→ **TASKS TO COMPLETE**:
1. Translate into Spanish the following sentence from the book review below: "Those she doesn’t like make their way to the floor and eventually into the trash."
2. Reproduce the book review below verbatim from "This style of" to "paragraph or two.".

There is a quote from Elizabeth Strout on her website that describes how she never writes a story from beginning to end but instead collects scenes, writes them down on scraps of paper and throws them onto a big table, moves them around a bit, grouping the ones that are connected. Those she doesn’t like make their way to the floor and eventually into the trash. The survivors, she turns into her novels.
This style of writing was evident in her 2009 Pulitzer Prize-winning novel, Olive Kitteridge, with its plot made up of thirteen connected stories centered on a dour, retired New England school teacher; but this haphazard yet effective method is even more evident in her recent novel, My Name Is Lucy Barton. Whereas Olive Kitteridge was made up of connected stories, the thread running through this novel could truly be considered scenes or literary vignettes, most no more than a few pages long, some as short as a paragraph or two.
Most of the novel is the title character recalling her lengthy stay in the hospital for a mysterious illness and her mother’s visit during which they tentatively nurse a strained relationship and achieve a kind of peace between them. Through Lucy’s thoughts, we learn she grew up very poor, raised by parents that at times could be cruel and at others subtly loving. She hints at some unnamed trauma, possibly at the hands of her father, but stoically refuses to divulge anything more than a suggestion that something in her childhood made her the way she is, a woman glad to be far away from her family and hometown.

→ **DATASET EXTRACT**:
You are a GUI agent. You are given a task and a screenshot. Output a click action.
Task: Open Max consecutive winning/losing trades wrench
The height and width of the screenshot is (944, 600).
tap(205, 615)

---

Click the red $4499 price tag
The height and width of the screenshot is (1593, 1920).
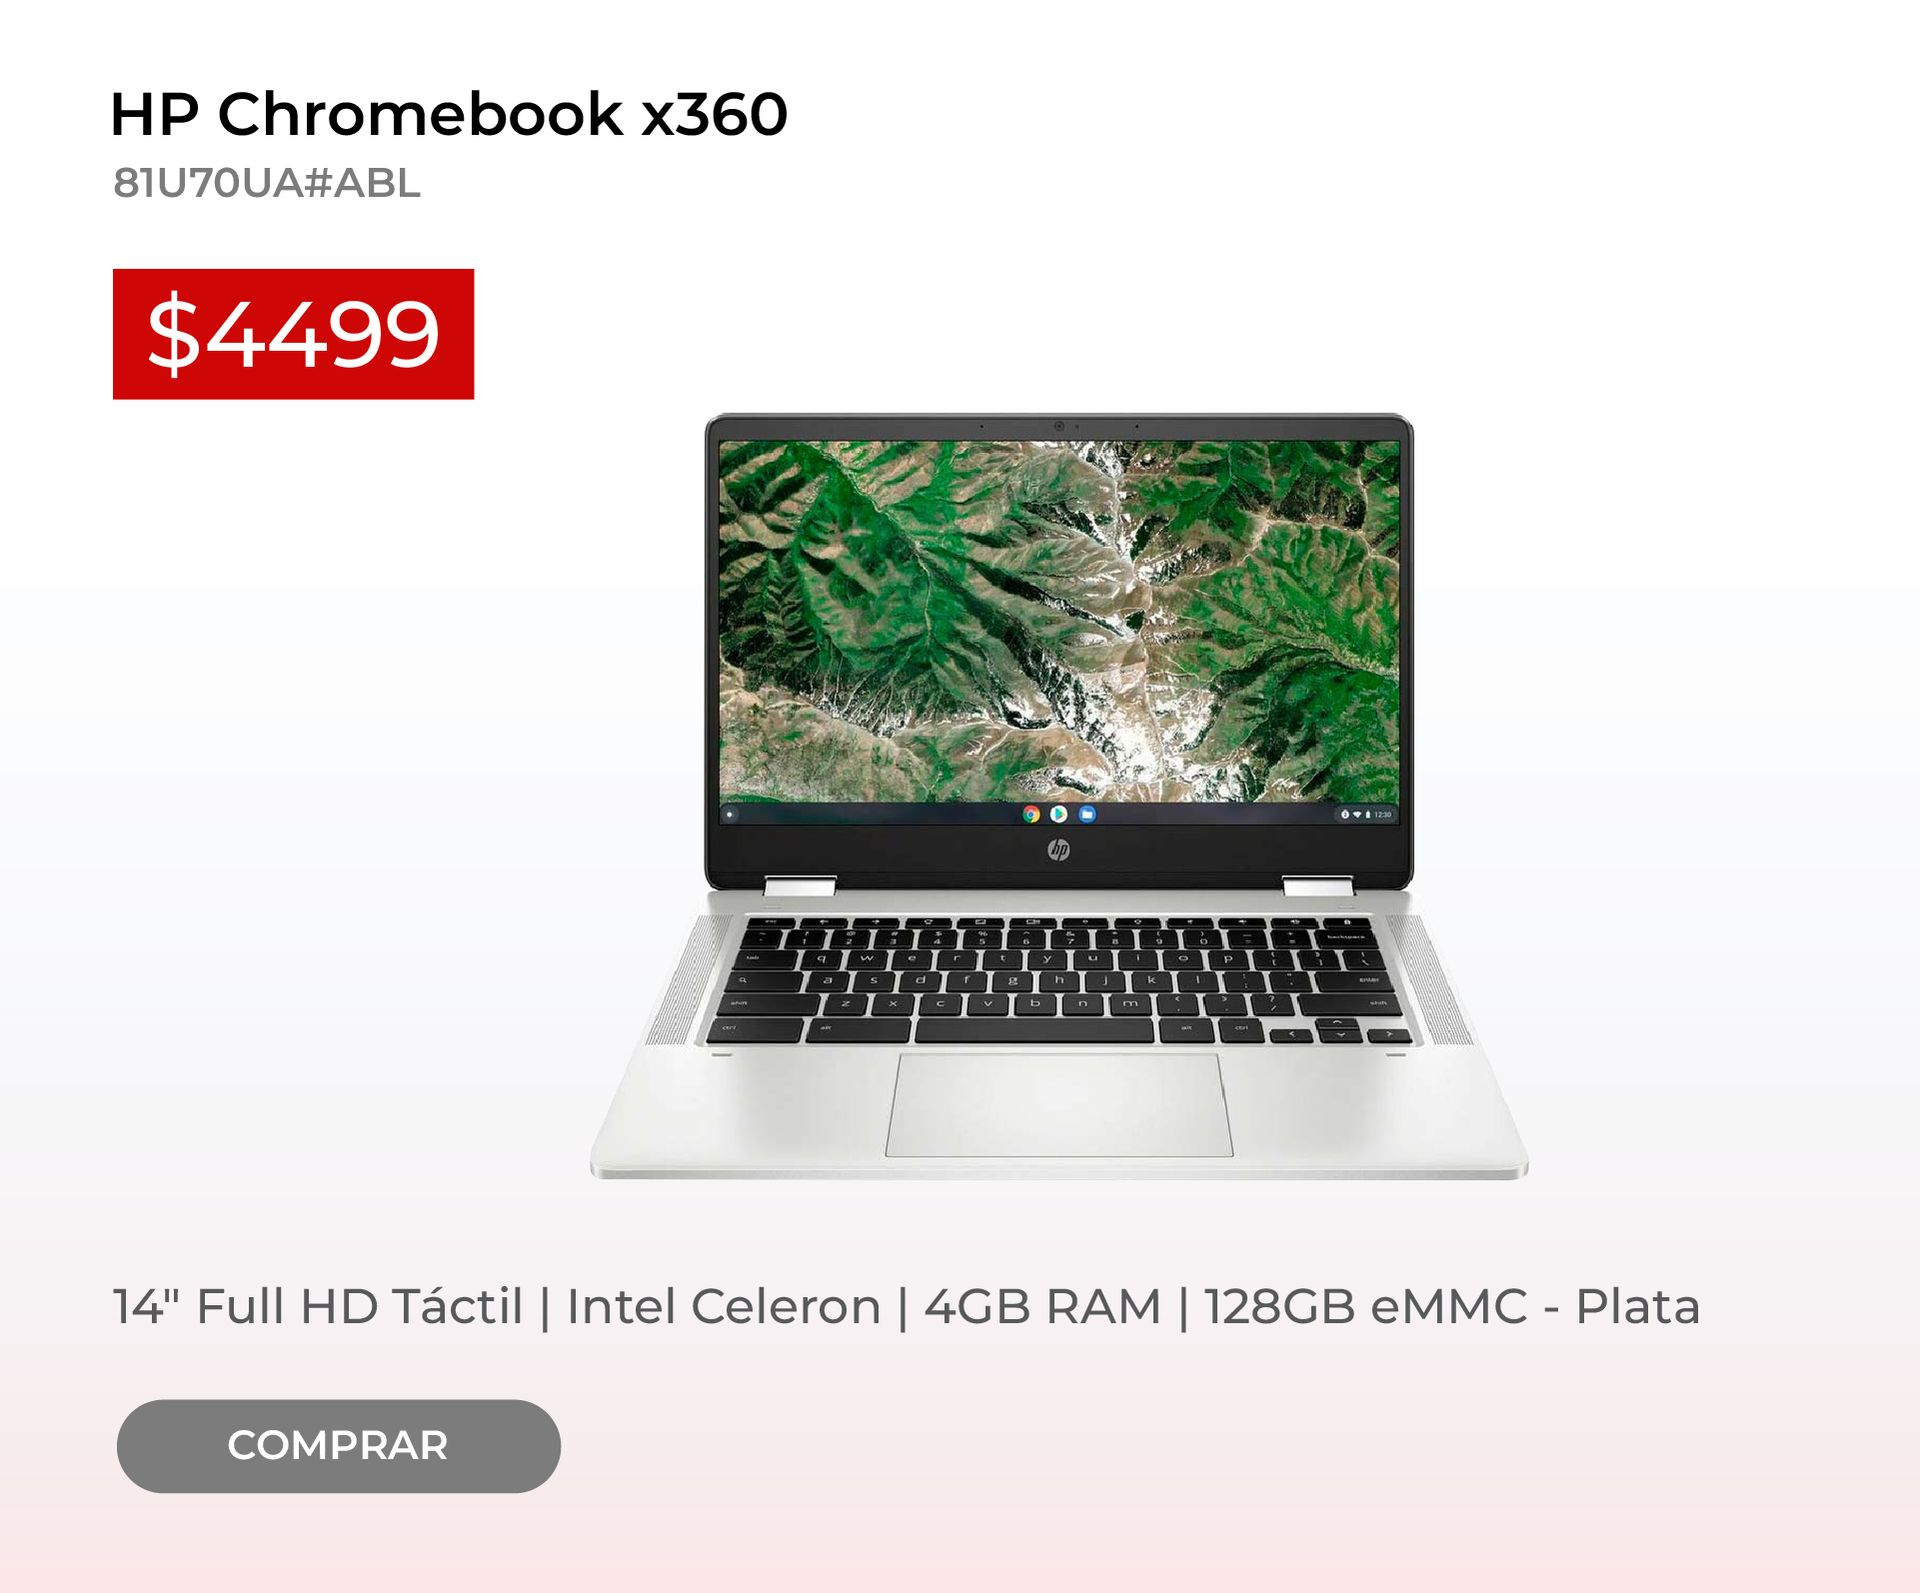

...

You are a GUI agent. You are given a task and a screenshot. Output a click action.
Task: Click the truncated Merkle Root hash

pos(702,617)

→ **COMPLETED EXERCISE**:
1. Las que no le gustan terminan en el suelo y, finalmente, en la basura.

2.
This style of writing was evident in her 2009 Pulitzer Prize-winning novel, Olive Kitteridge, with its plot made up of thirteen connected stories centered on a dour, retired New England school teacher; but this haphazard yet effective method is even more evident in her recent novel, My Name Is Lucy Barton. Whereas Olive Kitteridge was made up of connected stories, the thread running through this novel could truly be considered scenes or literary vignettes, most no more than a few pages long, some as short as a paragraph or two.